- What you will do -
Every line containing the string "computer" should be returned from the records.

- Dataset content -
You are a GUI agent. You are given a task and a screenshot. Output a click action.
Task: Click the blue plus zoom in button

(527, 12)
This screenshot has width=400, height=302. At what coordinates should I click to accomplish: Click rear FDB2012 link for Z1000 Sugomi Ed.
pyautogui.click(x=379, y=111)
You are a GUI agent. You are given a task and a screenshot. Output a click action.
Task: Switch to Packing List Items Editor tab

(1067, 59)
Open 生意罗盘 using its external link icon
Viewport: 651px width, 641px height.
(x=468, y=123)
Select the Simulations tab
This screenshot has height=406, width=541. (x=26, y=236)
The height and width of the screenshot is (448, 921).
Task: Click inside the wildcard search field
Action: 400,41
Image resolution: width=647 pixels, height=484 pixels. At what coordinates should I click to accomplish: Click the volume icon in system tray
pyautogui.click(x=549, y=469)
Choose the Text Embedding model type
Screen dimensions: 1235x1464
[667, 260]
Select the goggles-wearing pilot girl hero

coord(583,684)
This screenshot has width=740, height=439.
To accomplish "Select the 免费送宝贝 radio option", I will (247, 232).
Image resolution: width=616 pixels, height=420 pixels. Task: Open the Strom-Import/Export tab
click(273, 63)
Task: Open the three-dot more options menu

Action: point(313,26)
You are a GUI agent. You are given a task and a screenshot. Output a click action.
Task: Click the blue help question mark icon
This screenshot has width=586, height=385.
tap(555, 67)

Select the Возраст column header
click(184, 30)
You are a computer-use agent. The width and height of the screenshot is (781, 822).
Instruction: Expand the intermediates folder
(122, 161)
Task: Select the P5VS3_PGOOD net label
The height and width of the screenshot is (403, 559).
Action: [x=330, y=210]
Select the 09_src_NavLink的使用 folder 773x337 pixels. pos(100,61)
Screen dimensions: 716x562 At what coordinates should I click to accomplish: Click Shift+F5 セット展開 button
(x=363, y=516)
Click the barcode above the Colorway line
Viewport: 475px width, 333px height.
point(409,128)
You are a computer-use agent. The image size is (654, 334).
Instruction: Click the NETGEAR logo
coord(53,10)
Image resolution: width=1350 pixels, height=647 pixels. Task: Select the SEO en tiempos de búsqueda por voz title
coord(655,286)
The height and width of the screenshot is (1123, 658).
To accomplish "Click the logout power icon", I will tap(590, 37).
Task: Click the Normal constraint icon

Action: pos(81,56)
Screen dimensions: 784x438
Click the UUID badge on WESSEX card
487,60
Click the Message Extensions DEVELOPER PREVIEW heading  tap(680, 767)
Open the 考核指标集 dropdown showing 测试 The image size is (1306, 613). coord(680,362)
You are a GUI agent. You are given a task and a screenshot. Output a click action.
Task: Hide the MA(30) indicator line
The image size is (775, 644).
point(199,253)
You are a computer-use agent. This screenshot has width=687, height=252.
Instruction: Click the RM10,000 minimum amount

- Written response -
You are a computer-use agent. The width and height of the screenshot is (781, 822).
You are a computer-use agent. The image size is (654, 334).
You are a computer-use agent. This screenshot has width=687, height=252.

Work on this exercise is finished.